Martin Buber nomme Dieu ce processus par lequel la présence d’un « Tu » fait de moi un « Je ». Je ne suis plus seulement un individu, droit dans ses bottes, je deviens une personne, un être de relation. L’Esprit désigne alors cette interaction, cette relation divine qui exalte notre caractère, nos talents. L’Esprit désigne ce qui réalise les promesses de l’Evangile, à savoir que nous sommes enfants de Dieu (Rm 8/16), c’est-à-dire membres d’une même fratrie, mais aussi un être d’une infinie richesse. La présence de l’autre me fait découvrir qui je suis et me fait découvrir que je suis plus que ce que j’imaginais. L’autre me révèle à moi-même. Je prends alors conscience de ma personnalité.
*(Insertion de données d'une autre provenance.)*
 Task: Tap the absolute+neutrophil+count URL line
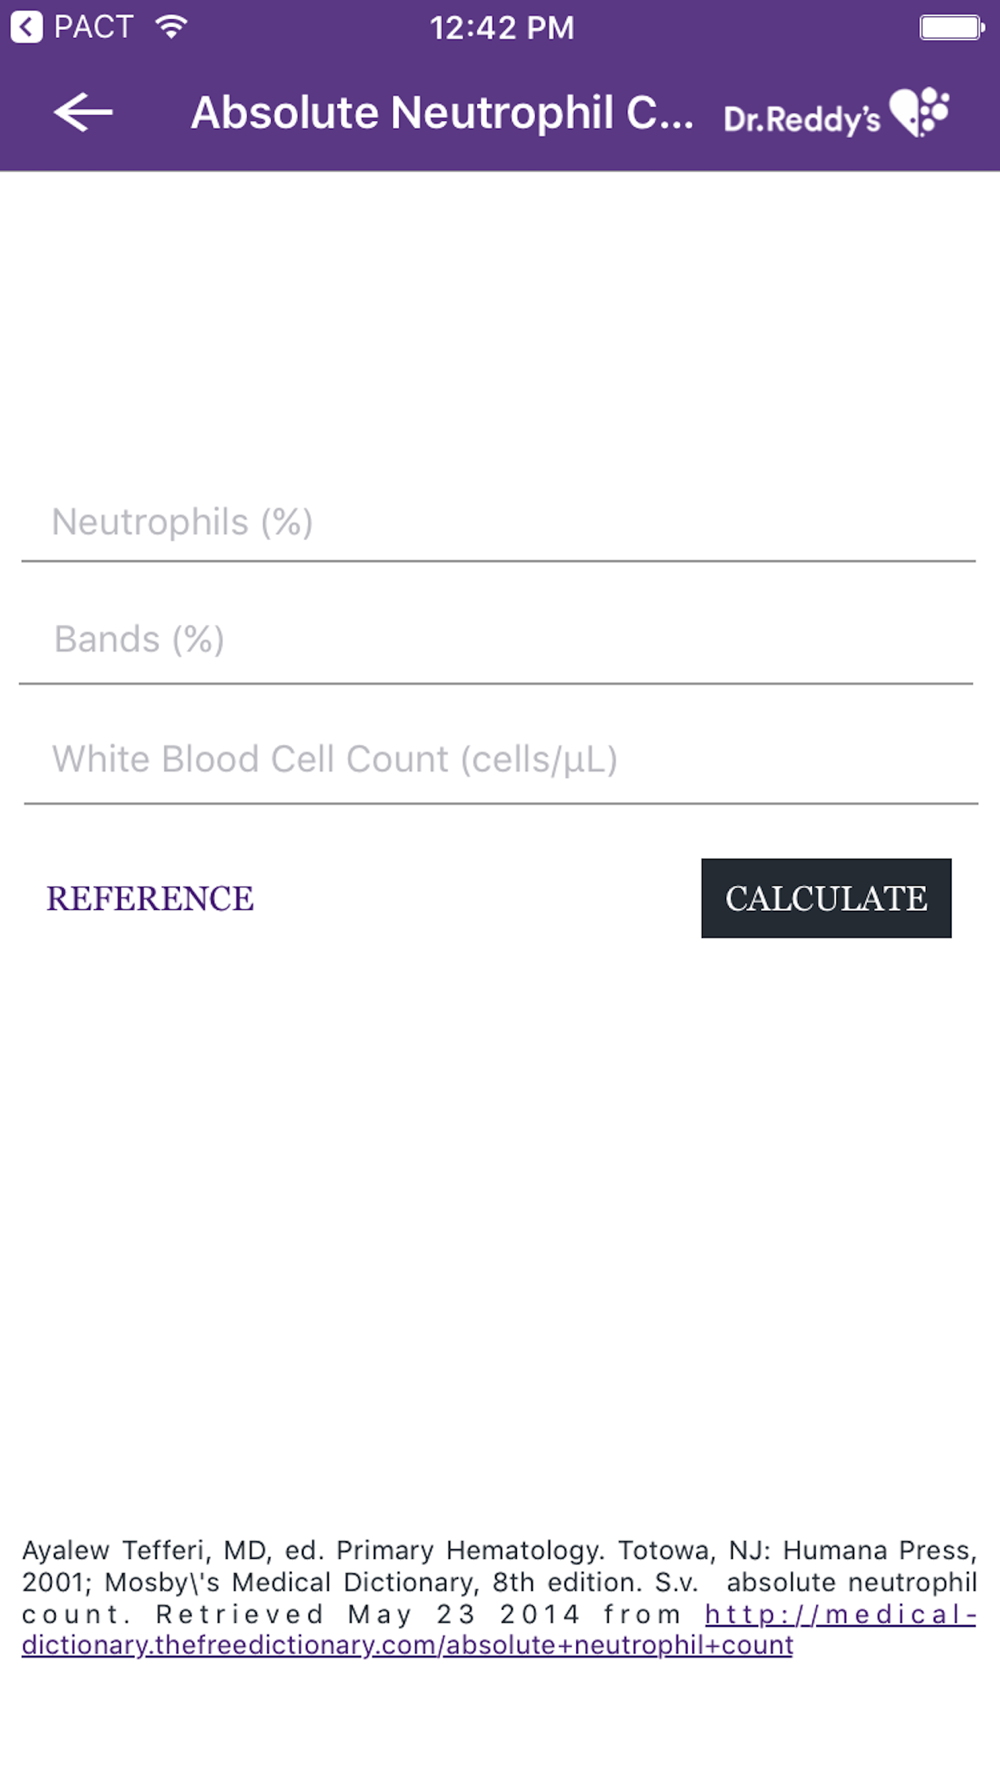pyautogui.click(x=407, y=1645)
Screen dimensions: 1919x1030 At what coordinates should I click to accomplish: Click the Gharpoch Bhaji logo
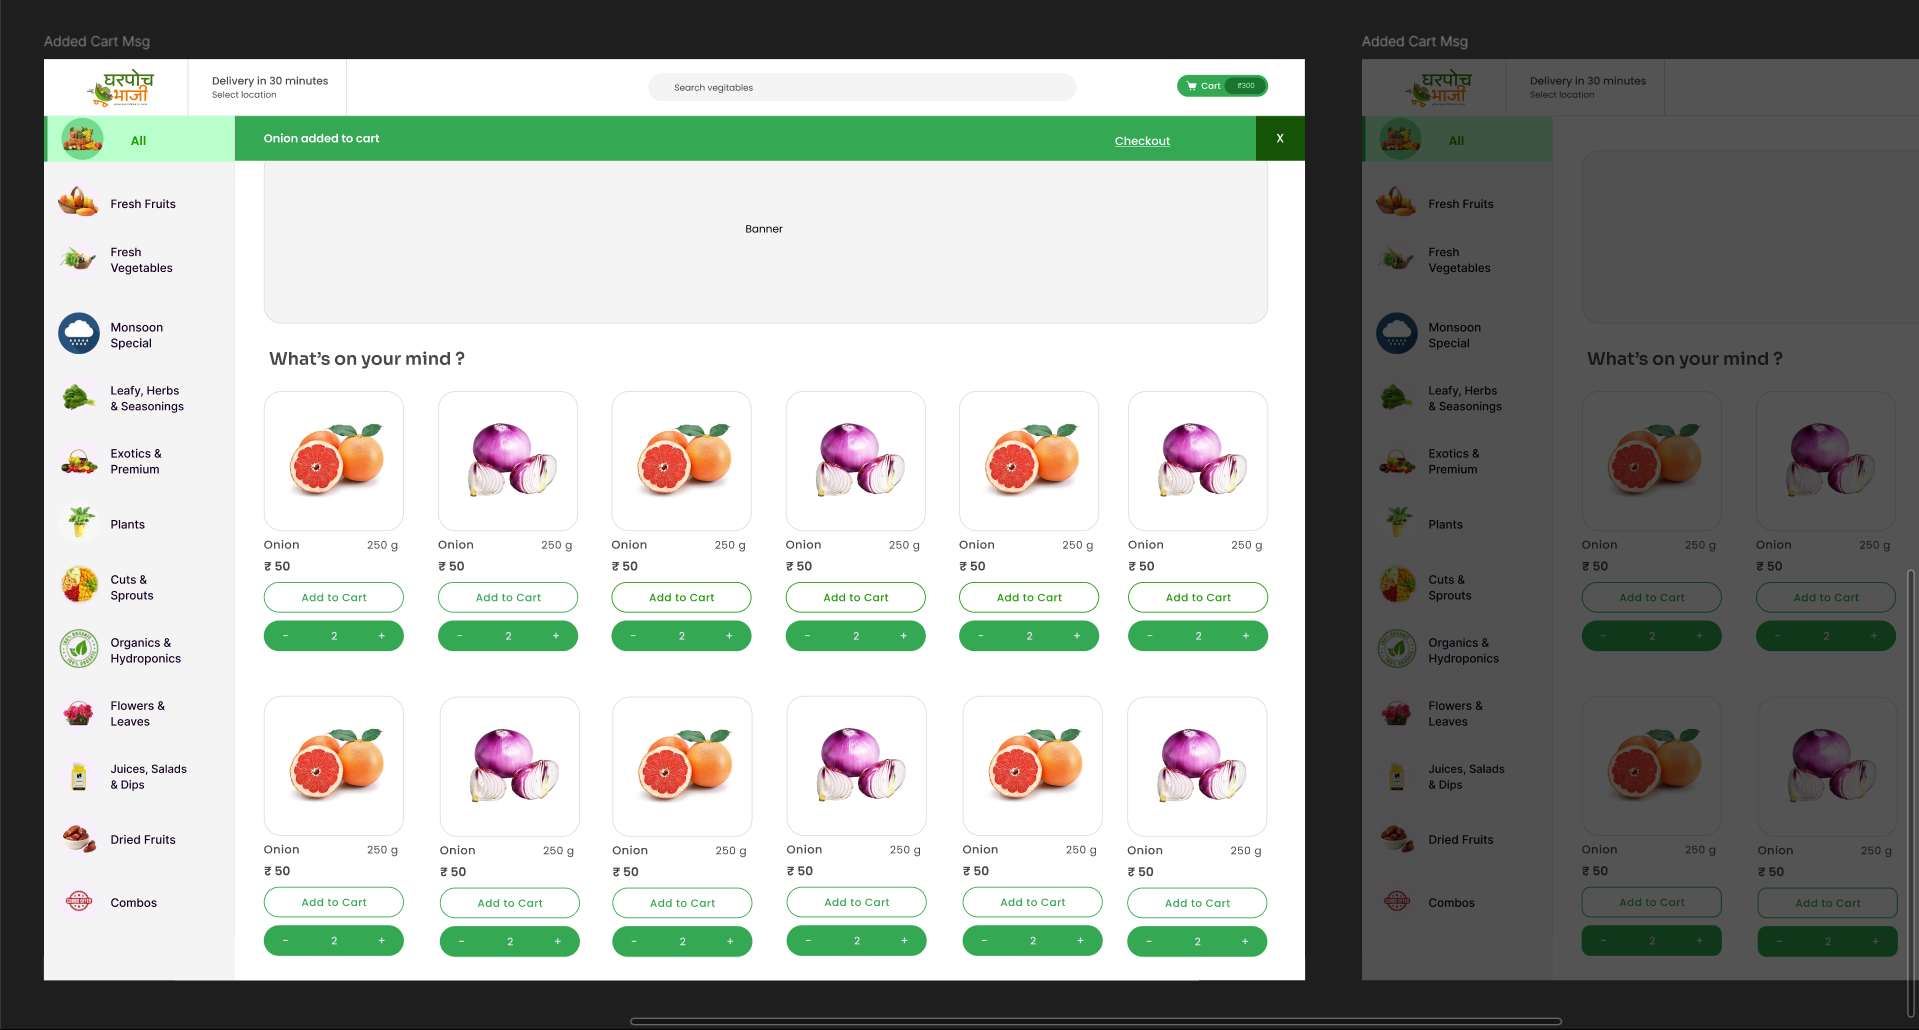point(120,88)
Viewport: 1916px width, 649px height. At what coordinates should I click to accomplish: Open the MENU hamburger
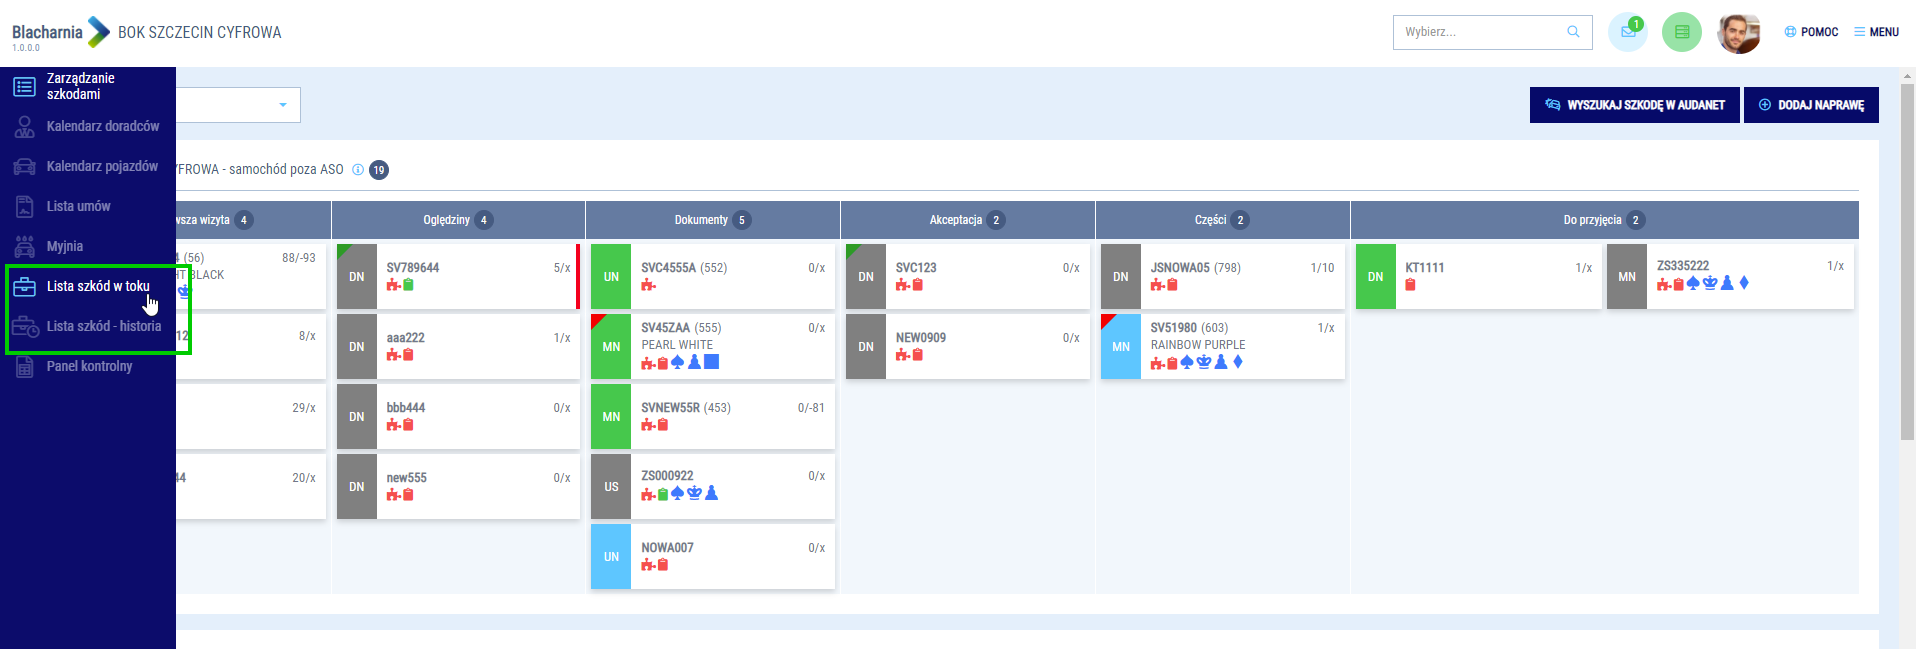(1876, 32)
La présence de l’autre me rend infiniment plus grand que ce que je pouvais envisager, dans la mesure où cette relation est divine ou, pour utiliser notre métaphore, qu’elle est l’œuvre de l’Esprit. Comme au jour de Pentecôte, une interaction divine nous donne le sentiment d’être hors de nous, ce qui se dit « exister » en grec.

Intelligence collective

Être, exister, et puis mieux comprendre le monde qui nous entoure, mieux comprendre la vie, voilà ce que réalise l’Esprit. L’Esprit rend prophète. Le prophète, dans la Bible, n’est pas celui qui est capable de dire le futur, de prédire les prochains numéros du loto. Le prophète est celui qui accède à la vérité du présent, au réel. Le prophète a partie liée à la vérité. Quand le souverain sert ses intérêts personnels au lieu de rendre service, le prophète lui brandit la vérité. Quand le peuple désespère d’une situation, le prophète l’aide à mieux comprendre les signes des temps et à discerner la vérité qui se cache derrières les analyses faussées. Si nous suivons l’affirmation d’Emmanuel Lévinas qui prétendait que le propre de l’intellectuel est de dire la vérité, être prophète, c’est être un intellectuel : c’est chercher avec passion la vérité d’une situation, la vérité d’un être, la vérité d’une vie.

Dans la Bible, le prophète n’est pas un être isolé, de même que l’intellectuel n’est pas enfermé dans sa suffisance. Le prophète est un être qui est au bénéfice de l’Esprit-souffle ; il est donc au bénéfice des interactions avec son entourage. Il n’est pas seul face à une situation, mais en compagnie d’une multitude d’autres qui font face à la vie, chacun ayant un rapport spécifique à ce qui arrive, chacun ayant une vision particulière. La vérité est la communion de toutes ces visions particulières. La vérité s’élabore dans le dialogue, dans le débat, dans ce que Paul Ricœur appelait le conflit des interprétations. C’est ce que nous pouvons appeler la compréhension.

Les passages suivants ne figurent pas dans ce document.